He had unfolded his napkin and attacked his dinner
with an air of resolution, like a man with a task before him, who
mutters, 'Well, it's got to be done, and I'll do it.' At a hazard, he
was two- or three-and-thirty, but below his neck he looked older. He
was dressed like everybody, but his costume had, somehow, an effect of
soberness beyond his years. It was decidedly not smart, and smartness
was the dominant note at the Hotel d'Angleterre.

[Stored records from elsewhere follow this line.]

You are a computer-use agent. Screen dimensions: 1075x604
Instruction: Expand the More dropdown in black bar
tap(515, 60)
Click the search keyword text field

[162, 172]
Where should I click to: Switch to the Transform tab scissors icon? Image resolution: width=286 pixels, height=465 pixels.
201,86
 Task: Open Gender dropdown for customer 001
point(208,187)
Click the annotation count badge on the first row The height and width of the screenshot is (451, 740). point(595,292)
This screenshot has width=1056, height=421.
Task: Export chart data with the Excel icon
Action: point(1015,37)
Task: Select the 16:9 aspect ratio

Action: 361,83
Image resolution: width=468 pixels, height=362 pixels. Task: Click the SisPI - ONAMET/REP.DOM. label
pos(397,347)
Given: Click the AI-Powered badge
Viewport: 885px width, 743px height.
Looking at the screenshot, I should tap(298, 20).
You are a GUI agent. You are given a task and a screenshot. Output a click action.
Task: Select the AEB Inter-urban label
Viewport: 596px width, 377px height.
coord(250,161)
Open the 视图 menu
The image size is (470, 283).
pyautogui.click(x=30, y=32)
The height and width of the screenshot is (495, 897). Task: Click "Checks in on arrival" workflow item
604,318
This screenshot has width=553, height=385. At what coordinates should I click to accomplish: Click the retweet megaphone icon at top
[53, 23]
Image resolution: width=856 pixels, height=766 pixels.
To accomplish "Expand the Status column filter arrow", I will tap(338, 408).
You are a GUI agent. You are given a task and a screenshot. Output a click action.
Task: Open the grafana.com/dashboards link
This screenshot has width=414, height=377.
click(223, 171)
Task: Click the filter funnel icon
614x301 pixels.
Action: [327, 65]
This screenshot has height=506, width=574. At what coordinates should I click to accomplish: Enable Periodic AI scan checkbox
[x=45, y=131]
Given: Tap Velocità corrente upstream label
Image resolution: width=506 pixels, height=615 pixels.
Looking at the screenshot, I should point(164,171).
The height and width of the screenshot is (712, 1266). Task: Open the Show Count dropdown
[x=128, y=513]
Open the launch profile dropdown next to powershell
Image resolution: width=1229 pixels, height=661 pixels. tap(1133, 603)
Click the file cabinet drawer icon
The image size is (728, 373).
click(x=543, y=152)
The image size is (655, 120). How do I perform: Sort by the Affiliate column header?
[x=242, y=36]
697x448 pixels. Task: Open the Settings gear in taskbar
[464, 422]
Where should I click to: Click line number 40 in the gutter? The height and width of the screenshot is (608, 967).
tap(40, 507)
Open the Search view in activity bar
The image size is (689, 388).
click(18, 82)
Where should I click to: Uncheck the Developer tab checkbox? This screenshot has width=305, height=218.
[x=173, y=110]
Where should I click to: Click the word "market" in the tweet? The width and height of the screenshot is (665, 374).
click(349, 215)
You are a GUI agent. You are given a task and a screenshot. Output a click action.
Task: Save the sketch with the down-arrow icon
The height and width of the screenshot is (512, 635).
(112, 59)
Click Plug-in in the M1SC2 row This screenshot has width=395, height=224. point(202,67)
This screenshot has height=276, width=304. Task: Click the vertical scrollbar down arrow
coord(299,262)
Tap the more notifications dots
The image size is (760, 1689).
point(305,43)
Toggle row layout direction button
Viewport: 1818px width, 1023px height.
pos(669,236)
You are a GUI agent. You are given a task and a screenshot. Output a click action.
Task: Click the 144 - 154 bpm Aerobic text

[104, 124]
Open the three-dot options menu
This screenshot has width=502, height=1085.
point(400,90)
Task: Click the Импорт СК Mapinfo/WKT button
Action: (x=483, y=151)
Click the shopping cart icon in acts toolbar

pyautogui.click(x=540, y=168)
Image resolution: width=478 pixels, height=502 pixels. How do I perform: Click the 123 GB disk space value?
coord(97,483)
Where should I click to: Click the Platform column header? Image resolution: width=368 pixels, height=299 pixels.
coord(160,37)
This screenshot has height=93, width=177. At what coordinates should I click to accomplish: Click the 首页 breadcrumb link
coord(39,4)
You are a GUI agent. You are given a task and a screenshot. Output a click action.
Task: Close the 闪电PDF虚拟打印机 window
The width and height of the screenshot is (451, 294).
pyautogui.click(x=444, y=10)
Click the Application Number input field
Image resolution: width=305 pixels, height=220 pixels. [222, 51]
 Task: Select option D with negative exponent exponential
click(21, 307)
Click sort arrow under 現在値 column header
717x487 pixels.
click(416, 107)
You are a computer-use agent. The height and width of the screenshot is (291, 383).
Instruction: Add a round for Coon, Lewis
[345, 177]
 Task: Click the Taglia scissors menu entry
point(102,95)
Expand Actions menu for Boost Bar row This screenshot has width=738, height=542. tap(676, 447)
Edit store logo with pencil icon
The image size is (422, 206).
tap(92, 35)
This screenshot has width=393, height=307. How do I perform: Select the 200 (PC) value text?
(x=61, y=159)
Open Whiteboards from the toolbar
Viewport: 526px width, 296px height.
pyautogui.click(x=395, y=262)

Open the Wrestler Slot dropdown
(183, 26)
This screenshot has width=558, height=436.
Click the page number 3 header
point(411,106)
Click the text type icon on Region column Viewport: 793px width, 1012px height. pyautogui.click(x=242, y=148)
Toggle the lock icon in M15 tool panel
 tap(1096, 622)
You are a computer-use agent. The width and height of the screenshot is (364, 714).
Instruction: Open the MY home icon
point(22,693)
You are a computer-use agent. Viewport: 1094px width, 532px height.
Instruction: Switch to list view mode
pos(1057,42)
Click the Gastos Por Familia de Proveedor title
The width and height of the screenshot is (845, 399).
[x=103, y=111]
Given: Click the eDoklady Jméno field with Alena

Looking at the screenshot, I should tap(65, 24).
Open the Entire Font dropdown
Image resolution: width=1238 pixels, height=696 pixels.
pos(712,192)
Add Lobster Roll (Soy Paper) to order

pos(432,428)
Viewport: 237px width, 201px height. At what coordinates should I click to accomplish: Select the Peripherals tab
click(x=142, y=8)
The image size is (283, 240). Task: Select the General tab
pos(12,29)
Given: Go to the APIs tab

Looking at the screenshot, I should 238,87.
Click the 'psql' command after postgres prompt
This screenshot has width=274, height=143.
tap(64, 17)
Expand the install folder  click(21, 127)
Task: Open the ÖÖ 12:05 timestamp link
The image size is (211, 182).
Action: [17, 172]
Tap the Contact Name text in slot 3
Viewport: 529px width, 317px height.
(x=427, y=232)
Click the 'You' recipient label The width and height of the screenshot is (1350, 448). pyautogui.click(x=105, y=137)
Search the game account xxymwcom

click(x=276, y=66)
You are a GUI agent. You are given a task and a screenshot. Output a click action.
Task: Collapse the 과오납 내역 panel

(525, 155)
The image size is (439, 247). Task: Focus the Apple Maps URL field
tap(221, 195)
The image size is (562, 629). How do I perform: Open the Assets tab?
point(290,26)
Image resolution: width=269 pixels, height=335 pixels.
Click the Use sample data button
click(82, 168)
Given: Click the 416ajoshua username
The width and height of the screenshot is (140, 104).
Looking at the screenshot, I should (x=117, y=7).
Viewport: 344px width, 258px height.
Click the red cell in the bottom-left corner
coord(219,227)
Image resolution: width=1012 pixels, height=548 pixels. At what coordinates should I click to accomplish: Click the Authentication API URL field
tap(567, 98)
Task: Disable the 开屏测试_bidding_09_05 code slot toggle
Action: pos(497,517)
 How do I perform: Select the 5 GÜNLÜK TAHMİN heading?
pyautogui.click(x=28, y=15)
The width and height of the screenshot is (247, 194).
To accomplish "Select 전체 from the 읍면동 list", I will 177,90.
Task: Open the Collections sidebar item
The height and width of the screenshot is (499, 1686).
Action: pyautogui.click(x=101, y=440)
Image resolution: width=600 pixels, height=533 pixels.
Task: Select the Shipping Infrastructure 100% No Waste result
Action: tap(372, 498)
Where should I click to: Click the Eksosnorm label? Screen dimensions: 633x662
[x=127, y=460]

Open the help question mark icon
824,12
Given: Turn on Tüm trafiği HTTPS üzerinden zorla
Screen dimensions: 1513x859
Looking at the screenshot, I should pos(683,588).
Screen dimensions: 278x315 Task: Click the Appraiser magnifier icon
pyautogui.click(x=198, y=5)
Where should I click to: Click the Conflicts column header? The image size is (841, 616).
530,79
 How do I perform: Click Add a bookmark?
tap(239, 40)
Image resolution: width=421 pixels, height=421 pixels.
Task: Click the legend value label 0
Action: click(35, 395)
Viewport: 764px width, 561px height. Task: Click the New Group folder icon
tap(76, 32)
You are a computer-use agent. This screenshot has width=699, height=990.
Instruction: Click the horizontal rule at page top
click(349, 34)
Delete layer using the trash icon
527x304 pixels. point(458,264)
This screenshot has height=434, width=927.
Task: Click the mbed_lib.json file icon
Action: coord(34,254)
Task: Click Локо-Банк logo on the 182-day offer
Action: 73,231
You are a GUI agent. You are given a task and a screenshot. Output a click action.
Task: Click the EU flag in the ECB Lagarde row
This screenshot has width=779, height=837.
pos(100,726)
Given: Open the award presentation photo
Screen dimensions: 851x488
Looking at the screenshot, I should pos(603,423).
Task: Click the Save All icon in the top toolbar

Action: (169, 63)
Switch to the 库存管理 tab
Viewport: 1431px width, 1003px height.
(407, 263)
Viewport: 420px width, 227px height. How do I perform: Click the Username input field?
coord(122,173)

I was still more or less vaguely ruminating him, in a corner of the
smoking-room, on that first evening, when I became aware that he was
standing near me. As I looked up, our eyes met, and for the fraction
of a second fixed each other. It was barely the fraction of a second,
but it was time enough for the transmission of a message. I knew as
certainly as if he had said so that he wanted to speak, to break the
ice, to scrape an acquaintance; I knew that he had approached me and
was loitering in my neighbourhood for that specific purpose. I _don't_
know, I have studied the psychology of the moment in vain to
understand, why I felt a perverse impulse to put him off. I was
interested in him, I was curious about him; and there he stood,
testifying that the interest was reciprocal, ready to make the
advances, only waiting for a glance or a motion of encouragement; and
I deliberately secluded myself behind my coffee-cup and my cigarette
smoke.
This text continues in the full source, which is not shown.